Reproduce word for word the part of the article on cutaneous signs of internal malignancies that starts with "Cutaneous Signs and" and goes on through "Syndrome (Acrokeratosis Paraneoplastica)".

- _DOCUMENT PASSAGE_:
___
Cutaneous Signs and Syndromes Associated With Internal Malignancies

Claudia C. Ramirez, MD; Brian Berman, MD, PhD

Disclosures

Skinmed. 2005;4(2):84-92. 

In This Article

Basal Cell Nevus Syndrome and Bazex's Syndrome (Acrokeratosis Paraneoplastica)

Basal Cell Nevus Syndrome (BCNS) is a rare autosomal dominant disorder characterized by multiple basal cell carcinomas of the skin, odontogenic keratocysts of the jaws, and a variety of skeletal anomalies. Other manifestations are palmoplantar pits, typical facies (broad nasal root, frontal bossing, and hypertelorism), epidermal cysts, intracranial calcifications, developmental malformations, and the predisposition to other benign and malignant tumors.[7]

Patients with BCNS have an elevated risk of developing medulloblastoma at young ages with approximately 5% developing this tumor in the first years of life.[8] BCNS has also been associated with meningiomas[9]and in anecdotic case reports with ovarian cancer,[10]salivary gland carcinoma,[11] non-Hodgkin's lymphoma,[12] and nasopharyngeal rhabdomyosarcoma.[13]

Bazex's syndrome is characterized by violaceous erythema and scaling of the hands, feet, nose, aural helices, and scalp. In advanced stages, the elbows, knees, and cheeks may be involved with nail dystrophy common.
___
- _DATASET EXCERPT_:
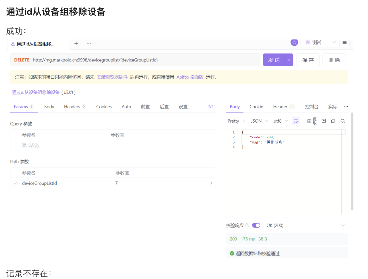368x279 pixels.
Task: Download the response body via save icon
Action: 324,121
___
- _REPLY_:
Cutaneous Signs and Syndromes Associated With Internal Malignancies

Claudia C. Ramirez, MD; Brian Berman, MD, PhD

Disclosures

Skinmed. 2005;4(2):84-92. 

In This Article

Basal Cell Nevus Syndrome and Bazex's Syndrome (Acrokeratosis Paraneoplastica)